Every so often the mainstream press runs a heart-wrenching story [New York Times 05/18/09] about a person with terminal illness-often cancer-who is trying to gain access to an "experimental therapy," hoping for a last chance at life. Some of the more vocal advocates argue that terminal cancer patients should be allowed to use an experimental treatment prior to FDA approval.

On a purely emotional level, it makes sense. However, there are sound reasons to deny patients, even those with no other option, use of untested medications.

In short, compassionate use is the program that gives patients who have no other treatment options access to drugs that have not yet been approved by FDA. Drug companies can give patients access to experimental drugs by either the expanded access program or single access program.

The expanded access program usually involves drugs in phase III trials. In cases in which the drug has only phase I or animal data, the company can use a single access approval request to FDA. Paperwork for these emergency requests can be done in as little as 24 hours.

But there is one caveat that is overlooked by certain patient advocates and the mainstream press: FDA must have evidence that the drug will be effective in the cancer it is being approved for. FDA does not assert a prerogative in denying patients potentially life-saving treatments; the agency uses rigorous scientific evaluation to determine the efficacy of every drug it approves. That is its charter with the US government.
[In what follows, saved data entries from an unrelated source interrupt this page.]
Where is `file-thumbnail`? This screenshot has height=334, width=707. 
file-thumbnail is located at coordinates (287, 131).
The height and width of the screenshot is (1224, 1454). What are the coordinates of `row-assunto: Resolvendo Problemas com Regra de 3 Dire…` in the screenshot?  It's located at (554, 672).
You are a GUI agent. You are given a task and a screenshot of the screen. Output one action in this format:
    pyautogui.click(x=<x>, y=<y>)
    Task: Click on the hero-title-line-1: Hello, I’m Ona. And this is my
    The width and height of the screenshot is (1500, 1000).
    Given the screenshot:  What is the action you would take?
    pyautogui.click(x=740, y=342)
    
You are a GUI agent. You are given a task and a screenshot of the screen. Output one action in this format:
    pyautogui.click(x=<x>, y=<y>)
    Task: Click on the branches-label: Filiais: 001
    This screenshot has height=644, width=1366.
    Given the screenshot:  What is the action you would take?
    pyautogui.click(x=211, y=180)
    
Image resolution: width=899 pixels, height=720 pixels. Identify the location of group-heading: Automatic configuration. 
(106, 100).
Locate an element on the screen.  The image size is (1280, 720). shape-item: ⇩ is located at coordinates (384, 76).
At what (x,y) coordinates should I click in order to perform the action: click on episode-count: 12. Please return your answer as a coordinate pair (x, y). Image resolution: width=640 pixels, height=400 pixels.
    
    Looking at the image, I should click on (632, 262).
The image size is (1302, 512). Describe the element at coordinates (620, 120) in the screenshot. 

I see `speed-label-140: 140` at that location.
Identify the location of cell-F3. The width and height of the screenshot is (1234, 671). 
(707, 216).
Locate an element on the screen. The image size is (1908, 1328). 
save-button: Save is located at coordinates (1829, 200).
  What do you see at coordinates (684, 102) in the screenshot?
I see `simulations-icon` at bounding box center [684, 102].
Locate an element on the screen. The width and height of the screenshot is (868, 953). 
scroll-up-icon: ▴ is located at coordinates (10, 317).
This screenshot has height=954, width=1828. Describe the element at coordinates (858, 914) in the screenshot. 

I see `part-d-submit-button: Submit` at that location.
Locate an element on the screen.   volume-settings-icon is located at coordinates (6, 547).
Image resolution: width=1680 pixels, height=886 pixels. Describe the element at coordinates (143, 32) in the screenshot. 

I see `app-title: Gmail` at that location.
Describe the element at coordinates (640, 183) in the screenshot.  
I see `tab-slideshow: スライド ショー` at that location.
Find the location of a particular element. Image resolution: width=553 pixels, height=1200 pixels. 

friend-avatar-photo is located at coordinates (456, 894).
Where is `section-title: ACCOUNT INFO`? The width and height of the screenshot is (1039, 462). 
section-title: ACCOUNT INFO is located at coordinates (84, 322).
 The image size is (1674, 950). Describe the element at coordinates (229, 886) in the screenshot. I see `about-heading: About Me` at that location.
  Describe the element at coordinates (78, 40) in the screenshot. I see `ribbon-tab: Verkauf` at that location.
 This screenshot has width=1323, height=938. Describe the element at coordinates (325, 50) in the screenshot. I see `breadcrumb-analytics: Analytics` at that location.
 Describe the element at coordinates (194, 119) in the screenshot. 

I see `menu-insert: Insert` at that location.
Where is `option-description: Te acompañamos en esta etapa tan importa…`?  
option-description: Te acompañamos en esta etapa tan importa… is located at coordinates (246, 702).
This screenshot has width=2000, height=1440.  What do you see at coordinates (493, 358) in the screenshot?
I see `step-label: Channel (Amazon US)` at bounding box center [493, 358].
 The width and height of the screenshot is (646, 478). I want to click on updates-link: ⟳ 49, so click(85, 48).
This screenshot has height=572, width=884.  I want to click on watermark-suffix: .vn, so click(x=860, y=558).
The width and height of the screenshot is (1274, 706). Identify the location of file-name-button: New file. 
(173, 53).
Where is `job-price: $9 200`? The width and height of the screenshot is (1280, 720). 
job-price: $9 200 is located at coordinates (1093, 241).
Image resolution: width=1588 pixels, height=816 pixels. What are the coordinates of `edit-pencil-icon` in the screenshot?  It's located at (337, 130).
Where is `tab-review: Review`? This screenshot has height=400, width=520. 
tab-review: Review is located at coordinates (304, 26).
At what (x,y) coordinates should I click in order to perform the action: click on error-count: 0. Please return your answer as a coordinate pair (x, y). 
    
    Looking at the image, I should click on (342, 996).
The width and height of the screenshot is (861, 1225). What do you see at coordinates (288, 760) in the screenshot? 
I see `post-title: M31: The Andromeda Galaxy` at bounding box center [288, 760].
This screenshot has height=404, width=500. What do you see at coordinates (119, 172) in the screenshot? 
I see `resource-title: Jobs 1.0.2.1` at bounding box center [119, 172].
Approving a drug that does not meet FDA efficacy requirements simply out of a false sense of compassion would, in effect, be like approving a toxic placebo, which would do more harm than good for a terminally ill person's quality of life.

The issue of unfettered access to experimental drugs has seen its share of courtroom battles. One group, the Abigail Alliance for Better Access to Developmental Drugs, lost a bitterly fought lawsuit in 2006 against FDA in which it sought essentially unlimited access to experimental drugs. The Alliance is bent on radically changing the drug approval process, one that it deems archaic and broken.

There is currently compassionate access legislation on the Hill [The ACCESS Act].  Proponents are hopeful that this initiative will finally get more traction under the new administration. However, the push for greater access to experimental drugs has its opponents within the cancer community.

The National Coalition for Cancer Survivorship and the American Society of Clinical Oncology are concerned that bills like ACCESS, will obfuscate the more important challenges facing the cancer community. One concern is that as only about 6% of cancer drugs make it through the trial system to FDA approval, allowing open access to untested drugs would undermine an already struggling clinical trial system. They contend, among other things, that we should be working in concert to persuade companies to sponsor more large, randomized trials that would give desperately ill patients access to drugs in a controlled environment.

At this year's annual ASCO meeting in Orlando, Rick Pazdur, head of FDA's Oncologic Drug Products will be chairing an ODAC meeting, giving us a bird's eye view of how an important part of the drug approval process works. It will be worth attending.

In recent years, public sentiment on the benefits of experimental cancer drugs has been guided by unrealistic hope.  As we move toward health care reform, we need to place science over emotion.